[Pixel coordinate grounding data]
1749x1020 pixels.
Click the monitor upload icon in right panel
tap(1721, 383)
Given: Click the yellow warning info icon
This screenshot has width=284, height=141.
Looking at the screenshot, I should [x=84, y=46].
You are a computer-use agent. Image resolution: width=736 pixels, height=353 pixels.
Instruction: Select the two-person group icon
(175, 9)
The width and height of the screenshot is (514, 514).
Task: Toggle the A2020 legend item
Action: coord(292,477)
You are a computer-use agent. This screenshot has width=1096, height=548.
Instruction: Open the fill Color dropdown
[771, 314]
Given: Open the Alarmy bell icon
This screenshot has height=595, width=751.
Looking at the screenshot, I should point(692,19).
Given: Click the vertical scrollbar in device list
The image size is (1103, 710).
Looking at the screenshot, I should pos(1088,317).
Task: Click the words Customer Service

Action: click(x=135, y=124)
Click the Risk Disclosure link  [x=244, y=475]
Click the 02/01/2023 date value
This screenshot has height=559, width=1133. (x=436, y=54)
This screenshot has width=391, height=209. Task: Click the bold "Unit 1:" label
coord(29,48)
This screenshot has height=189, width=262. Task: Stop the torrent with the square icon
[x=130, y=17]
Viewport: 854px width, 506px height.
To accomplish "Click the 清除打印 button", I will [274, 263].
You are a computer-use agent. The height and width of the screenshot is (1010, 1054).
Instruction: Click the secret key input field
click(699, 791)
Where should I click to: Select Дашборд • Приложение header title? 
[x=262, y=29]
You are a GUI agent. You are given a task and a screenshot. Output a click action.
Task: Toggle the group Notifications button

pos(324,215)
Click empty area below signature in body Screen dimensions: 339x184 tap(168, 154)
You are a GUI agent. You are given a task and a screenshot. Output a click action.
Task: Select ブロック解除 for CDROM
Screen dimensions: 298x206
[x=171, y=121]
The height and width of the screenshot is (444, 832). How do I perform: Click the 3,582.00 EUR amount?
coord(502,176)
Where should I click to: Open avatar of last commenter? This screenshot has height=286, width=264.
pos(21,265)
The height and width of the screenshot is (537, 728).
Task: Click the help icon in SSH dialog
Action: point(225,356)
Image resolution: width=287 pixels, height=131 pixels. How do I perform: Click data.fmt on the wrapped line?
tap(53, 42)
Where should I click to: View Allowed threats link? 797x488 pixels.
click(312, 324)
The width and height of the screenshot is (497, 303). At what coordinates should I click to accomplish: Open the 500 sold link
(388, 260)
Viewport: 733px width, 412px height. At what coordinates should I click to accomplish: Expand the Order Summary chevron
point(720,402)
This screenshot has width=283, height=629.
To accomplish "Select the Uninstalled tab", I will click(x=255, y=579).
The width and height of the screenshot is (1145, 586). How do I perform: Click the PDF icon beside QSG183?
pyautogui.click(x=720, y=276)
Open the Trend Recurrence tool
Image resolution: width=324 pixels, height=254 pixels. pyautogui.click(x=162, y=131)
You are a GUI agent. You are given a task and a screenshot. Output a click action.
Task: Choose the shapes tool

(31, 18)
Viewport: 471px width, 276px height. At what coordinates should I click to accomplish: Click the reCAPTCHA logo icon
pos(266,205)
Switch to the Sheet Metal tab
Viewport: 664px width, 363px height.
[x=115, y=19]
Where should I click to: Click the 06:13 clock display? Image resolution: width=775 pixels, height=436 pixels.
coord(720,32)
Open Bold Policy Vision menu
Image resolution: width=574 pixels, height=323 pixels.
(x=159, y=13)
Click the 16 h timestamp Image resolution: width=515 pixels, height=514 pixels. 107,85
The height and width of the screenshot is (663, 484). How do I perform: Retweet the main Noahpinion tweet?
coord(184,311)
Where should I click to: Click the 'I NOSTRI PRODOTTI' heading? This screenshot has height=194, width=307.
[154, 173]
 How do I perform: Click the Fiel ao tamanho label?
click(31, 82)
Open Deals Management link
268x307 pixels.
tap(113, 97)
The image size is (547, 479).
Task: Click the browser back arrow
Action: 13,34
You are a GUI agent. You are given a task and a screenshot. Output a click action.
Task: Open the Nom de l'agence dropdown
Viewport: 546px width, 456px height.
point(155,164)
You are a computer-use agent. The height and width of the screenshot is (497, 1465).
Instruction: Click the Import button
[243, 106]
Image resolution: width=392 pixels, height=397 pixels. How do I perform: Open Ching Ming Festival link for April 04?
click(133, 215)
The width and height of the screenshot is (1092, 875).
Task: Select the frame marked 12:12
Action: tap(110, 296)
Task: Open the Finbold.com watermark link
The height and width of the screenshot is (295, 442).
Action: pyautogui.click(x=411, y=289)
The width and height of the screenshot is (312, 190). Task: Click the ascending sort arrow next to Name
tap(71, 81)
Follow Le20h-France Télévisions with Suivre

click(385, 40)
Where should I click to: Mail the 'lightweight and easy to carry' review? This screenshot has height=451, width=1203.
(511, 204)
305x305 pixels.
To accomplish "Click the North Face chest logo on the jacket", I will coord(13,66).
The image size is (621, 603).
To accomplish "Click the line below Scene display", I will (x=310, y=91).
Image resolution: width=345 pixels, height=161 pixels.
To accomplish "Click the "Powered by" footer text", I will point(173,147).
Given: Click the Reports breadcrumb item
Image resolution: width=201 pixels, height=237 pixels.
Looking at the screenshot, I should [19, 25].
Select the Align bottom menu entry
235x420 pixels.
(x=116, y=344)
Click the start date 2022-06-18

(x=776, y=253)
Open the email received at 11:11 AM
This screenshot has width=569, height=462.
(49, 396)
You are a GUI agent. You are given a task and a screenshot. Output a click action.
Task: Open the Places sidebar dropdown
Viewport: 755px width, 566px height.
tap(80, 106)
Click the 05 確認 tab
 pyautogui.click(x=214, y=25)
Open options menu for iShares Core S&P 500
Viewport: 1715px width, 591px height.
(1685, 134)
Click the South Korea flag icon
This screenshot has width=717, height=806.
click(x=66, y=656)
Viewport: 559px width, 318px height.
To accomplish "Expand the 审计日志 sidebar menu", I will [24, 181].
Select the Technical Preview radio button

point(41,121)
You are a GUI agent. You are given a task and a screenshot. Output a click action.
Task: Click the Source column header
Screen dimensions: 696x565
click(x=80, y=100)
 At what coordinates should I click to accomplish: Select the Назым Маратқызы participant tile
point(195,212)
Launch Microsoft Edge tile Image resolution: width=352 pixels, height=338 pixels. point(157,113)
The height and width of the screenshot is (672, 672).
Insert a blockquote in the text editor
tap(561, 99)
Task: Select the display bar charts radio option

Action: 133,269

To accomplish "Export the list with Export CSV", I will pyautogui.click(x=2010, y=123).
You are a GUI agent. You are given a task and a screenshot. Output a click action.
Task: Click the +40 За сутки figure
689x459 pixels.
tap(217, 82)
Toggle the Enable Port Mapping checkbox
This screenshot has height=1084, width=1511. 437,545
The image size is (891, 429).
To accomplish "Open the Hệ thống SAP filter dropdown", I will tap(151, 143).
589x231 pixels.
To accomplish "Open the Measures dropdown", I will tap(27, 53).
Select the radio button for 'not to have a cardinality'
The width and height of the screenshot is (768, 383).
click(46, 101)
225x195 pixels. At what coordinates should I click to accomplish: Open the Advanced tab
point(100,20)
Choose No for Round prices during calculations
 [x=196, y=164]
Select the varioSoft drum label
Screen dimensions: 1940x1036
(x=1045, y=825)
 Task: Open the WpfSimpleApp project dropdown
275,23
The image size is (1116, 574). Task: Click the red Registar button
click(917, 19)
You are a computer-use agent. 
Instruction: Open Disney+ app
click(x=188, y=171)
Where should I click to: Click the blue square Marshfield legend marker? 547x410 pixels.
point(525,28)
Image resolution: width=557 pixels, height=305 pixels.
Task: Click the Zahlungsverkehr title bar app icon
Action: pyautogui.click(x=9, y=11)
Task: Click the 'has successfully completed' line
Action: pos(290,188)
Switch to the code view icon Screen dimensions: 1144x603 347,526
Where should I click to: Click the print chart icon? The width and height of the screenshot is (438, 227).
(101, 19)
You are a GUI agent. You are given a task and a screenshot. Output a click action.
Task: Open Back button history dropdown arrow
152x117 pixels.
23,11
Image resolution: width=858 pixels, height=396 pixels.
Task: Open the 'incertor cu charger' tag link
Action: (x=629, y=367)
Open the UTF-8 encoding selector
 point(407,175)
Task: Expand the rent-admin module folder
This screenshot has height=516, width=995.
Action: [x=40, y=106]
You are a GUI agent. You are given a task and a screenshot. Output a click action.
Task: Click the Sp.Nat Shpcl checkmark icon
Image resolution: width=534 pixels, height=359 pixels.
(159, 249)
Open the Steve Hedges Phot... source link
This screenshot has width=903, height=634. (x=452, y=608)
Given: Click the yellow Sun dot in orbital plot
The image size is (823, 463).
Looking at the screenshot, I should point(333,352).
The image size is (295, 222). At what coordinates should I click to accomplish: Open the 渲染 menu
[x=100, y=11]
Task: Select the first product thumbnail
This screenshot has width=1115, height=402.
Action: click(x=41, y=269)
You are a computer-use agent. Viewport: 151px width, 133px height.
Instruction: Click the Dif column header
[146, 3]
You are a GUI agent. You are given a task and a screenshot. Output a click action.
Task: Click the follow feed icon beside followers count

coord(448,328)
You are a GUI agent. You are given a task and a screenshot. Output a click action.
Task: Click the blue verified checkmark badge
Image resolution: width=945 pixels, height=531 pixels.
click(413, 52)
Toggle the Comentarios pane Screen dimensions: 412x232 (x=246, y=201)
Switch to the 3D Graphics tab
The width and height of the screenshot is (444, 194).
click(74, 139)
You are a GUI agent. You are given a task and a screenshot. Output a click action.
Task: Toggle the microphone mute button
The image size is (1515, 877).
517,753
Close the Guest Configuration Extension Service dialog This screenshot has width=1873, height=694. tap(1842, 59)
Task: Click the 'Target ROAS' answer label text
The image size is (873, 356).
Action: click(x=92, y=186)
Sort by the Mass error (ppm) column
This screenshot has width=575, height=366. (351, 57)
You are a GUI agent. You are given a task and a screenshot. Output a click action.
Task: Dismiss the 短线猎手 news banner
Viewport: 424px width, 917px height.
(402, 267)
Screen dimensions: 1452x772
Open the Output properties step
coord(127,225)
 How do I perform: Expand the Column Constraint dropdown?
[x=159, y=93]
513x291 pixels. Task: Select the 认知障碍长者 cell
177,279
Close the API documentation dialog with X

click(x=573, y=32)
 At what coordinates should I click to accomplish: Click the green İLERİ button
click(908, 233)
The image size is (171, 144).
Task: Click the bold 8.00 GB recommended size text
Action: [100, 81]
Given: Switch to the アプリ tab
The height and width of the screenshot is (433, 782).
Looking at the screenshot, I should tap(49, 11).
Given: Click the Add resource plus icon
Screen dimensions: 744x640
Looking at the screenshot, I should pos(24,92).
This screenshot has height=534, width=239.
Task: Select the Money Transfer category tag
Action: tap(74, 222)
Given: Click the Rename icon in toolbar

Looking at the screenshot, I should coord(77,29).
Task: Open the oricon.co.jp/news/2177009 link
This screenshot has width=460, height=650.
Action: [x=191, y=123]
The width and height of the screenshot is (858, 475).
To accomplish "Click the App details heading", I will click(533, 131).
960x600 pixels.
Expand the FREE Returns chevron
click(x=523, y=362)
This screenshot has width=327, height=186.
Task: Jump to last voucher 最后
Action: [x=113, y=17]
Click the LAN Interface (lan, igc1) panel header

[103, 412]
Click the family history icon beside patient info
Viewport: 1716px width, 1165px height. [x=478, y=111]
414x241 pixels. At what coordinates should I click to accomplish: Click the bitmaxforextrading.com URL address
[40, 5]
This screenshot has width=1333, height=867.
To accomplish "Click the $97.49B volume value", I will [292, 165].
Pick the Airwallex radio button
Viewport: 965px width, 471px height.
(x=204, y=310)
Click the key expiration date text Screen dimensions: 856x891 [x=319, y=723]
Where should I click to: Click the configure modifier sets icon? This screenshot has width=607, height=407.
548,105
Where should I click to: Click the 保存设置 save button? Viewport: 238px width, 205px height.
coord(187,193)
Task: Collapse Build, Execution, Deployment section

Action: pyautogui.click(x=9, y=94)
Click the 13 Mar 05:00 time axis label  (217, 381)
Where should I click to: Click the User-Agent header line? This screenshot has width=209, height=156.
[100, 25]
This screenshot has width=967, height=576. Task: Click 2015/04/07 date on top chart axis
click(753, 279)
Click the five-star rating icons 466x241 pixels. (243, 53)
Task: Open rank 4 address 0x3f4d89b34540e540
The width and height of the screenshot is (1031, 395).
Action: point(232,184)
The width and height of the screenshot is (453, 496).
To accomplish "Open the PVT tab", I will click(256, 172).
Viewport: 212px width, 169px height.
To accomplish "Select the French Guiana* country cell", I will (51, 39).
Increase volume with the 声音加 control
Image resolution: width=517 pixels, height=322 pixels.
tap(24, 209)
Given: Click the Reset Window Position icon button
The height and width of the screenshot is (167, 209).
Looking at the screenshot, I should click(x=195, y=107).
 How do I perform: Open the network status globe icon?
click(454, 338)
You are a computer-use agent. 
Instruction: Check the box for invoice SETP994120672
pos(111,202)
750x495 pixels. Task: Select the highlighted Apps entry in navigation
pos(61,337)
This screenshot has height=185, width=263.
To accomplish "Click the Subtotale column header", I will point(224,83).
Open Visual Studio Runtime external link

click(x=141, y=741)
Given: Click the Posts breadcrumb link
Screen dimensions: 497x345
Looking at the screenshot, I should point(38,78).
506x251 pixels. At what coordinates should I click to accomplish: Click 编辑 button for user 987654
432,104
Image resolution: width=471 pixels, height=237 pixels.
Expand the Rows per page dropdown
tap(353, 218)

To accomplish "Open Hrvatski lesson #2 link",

**What you have to do**
Transcribe the records from their first line. Stop after the line with "You are a computer-use agent. Image", including it.

**Task output**
1749x1020 pixels.
Click the monitor upload icon in right panel
tap(1721, 383)
Given: Click the yellow warning info icon
This screenshot has width=284, height=141.
Looking at the screenshot, I should [x=84, y=46].
You are a computer-use agent. Image resolution: width=736 pixels, height=353 pixels.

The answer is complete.